When you buy bitcoins, you are purchasing them from an individual or business that has a bitcoin address. You can find the owner of a bitcoin by simply entering the address in any search engine. Once you have found the owner, see if they support transactions with others and if they charge fees for those transactions.
If your goal is to store your coins long-term, it is best to store them offline in wallets that don’t require an internet connection to use. This will prevent hackers from stealing your coins.
Keeping your bitcoins on an exchange might seem like a good idea, but it has proven to be far from safe. We’ve seen several exchanges get hacked or exit scam over the years. The following paragraphs will explain why you should never keep your coins on an exchange..
1. Exchanges are targets for hackers.
Hackers have become increasingly sophisticated in recent years, from the use of ransomware to attacks on critical infrastructure. While these threats are a growing concern for individual users and organizations, most cyberattacks target exchanges. Unlike retail or other ecommerce companies which deal with sensitive customer data on a regular basis, exchanges hold vast amounts of cryptocurrencies that can be easily stolen by cybercriminals.
2. Exchanges can be shut down by the government.
The shut down of Mt.Gox is a grim reminder that exchanges can be shut down by the government if they are using their services to launder money or purchase illegal goods.
With this in mind, it is important to understand bitcoins legality and how governments will react to them.
The cryptocurrency world is currently facing some serious challenges, with the most notable being the threat of government regulation. While some would say that this is a negative for the industry as a whole, it could be viewed as an opportunity to legitimize crypto even further by working together with local governments. In recent days, we have seen two major exchanges shut down their operations in Japan, in response to new legislation which will require them to adhere to Know Your Customer (KYC) and Anti-Money Laundering.
3. Exchanges can steal your money, or worse, shut down and disappear with it.
Exchanges are a convenient and popular way to purchase cryptocurrency. However, with the increasing popularity of exchanges comes an increase in scammers and hackers who specialize in stealing from exchanges.
Today, exchanges are required to get a Money Transmitter License. This is expensive (around $100k), takes months to obtain and doesn’t guarantee your exchange will be safe.
Using ShapeShift, you can convert from crypto to crypto without depositing or waiting for any third parties. You retain control of your assets the entire time.
4. Exchanges are centralized targets for government seizure.
The bitcoin market has been making waves since its inception in 2009. The cryptocurrency has found numerous applications, but is still met with a fair share of skepticism due to its unregulated nature. Because of this reputation, it’s no surprise that law enforcement is keeping an eye on the market.
5. Exchanges are a single point of failure.

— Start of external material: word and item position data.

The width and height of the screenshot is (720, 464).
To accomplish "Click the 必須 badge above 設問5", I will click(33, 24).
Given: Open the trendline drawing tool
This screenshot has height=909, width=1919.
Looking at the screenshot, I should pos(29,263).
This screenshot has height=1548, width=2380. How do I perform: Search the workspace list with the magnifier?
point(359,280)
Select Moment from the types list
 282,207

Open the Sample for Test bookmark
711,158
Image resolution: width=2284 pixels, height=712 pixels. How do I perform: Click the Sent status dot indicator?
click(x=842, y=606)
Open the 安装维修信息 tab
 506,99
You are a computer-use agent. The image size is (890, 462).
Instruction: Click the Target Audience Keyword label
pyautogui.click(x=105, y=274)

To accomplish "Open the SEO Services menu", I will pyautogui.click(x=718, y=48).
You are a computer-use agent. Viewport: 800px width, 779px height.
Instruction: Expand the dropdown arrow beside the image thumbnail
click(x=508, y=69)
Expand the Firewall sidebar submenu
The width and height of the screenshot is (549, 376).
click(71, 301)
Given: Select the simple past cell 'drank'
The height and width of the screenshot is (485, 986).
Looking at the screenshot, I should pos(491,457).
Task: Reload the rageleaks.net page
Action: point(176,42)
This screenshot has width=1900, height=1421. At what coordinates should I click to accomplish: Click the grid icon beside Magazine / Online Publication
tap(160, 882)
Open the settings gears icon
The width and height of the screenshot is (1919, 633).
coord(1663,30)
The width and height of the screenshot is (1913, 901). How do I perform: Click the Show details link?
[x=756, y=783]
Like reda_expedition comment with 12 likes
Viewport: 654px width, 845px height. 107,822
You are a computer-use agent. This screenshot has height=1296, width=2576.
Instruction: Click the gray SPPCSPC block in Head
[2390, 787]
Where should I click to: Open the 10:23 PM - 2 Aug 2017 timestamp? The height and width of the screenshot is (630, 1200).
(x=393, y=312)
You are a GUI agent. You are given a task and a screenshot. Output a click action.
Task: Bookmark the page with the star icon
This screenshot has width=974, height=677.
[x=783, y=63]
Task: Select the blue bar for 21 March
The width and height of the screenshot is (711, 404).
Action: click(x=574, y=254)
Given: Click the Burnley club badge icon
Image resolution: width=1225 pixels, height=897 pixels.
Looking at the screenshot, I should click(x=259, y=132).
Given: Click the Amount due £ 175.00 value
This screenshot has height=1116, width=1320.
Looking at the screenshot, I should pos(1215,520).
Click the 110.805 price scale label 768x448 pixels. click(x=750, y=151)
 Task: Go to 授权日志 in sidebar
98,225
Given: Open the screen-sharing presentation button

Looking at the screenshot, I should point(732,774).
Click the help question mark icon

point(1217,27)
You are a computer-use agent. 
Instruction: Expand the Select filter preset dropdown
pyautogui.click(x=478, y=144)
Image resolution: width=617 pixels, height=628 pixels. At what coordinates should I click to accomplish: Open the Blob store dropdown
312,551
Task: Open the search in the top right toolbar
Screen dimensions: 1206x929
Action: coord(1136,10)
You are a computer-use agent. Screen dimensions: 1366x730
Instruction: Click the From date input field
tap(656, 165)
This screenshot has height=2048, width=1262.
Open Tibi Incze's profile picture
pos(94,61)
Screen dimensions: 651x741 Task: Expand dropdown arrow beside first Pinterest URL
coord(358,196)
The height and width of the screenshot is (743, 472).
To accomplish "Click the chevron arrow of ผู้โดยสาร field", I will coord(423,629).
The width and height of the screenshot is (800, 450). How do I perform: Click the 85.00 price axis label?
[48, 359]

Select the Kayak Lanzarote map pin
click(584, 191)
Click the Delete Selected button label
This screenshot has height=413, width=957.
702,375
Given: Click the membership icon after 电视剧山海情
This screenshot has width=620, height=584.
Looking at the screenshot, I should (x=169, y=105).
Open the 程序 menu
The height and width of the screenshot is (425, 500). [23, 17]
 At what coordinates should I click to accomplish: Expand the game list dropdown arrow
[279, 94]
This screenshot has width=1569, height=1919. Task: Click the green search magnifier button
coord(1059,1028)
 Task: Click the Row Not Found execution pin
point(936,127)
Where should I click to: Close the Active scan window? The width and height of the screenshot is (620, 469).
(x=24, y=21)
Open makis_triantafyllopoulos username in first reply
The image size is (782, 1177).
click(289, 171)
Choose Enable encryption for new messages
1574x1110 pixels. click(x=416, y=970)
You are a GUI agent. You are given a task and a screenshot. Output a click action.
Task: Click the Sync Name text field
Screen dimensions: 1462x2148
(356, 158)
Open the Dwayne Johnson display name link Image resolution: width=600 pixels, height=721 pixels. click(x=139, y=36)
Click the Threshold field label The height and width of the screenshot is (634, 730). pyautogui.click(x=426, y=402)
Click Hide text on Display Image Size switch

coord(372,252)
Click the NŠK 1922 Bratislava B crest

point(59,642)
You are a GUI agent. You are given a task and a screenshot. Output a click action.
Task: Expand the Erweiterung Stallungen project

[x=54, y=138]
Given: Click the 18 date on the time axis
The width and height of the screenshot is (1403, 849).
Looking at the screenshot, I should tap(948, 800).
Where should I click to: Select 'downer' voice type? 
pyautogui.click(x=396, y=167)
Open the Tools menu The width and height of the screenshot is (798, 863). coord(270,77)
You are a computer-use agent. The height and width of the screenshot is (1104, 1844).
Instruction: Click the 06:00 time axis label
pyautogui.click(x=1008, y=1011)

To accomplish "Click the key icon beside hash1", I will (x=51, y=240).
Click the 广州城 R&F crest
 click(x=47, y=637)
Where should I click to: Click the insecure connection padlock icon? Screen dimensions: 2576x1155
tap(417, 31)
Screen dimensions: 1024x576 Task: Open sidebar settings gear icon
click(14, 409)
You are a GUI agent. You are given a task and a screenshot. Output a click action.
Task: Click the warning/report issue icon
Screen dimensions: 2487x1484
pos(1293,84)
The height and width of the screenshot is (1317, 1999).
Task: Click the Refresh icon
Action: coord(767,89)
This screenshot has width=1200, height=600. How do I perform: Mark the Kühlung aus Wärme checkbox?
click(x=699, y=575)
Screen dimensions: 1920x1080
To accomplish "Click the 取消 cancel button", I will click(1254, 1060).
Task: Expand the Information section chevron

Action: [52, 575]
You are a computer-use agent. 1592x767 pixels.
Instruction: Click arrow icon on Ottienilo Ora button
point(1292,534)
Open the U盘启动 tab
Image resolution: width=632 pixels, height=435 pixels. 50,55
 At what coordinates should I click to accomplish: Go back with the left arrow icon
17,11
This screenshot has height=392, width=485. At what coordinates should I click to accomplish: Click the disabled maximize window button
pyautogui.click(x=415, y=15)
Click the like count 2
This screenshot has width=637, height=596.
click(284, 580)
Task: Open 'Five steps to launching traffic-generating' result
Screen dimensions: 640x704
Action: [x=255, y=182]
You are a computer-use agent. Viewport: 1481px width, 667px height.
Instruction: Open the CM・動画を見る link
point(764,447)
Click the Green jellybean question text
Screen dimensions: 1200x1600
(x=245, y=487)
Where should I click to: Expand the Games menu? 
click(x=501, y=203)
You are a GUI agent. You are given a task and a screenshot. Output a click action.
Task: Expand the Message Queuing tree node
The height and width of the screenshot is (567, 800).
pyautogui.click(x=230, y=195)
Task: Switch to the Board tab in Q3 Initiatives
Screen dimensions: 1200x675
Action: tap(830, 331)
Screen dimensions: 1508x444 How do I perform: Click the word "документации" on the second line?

You’re probably thinking that all of this is pretty obvious. If a cryptocurrency exchange goes down, the value of your holdings will go down too. But it’s not quite so simple as that. For example, the recent Bitfinex hack resulted in a lot of people losing their money, but the price of Bitcoin didn’t drop by any measurable amount. This was because people had faith in other exchanges to buy and sell their coins at market rates – which they did!
As exchanges continue to be a popular target for cybercriminals, it’s important that you educate your users about protecting their funds. If you want to keep the digital assets of your users safe, consider the following security measures:
#1. Use Multi-Factor Authentication, and
#2. Encrypt Your Private Keys.
6. Exchanges can be hacked and your money stolen by insiders.
Exchanges can be hacked and your money stolen by insiders.
Politicians are not doing enough to regulate the exchanges. The SEC has made a few moves, but they’re largely toothless without some kind of cooperation from Congress, which is unlikely given the current political climate. Even if they did pass a bill regulating Bitcoin exchanges, it would only be a matter of time before someone found another way to steal money out of people’s accounts.
7. Exchanges can lose your money due to incompetence or insolvency.
When you deposit your coins to an exchange, you are essentially giving them the right to use your coins as they see fit. In some cases it can be similar to depositing cash in a bank account and handing over control of that money to the bank. The problem with this is if the exchange gets hacked or just disappears one day, then you may never get your coins back.
If you are planning to trade on an exchange, be patient, and do your homework before making the first step of investment. This will help you to avoid some of the risk involved in trading on an Exchange.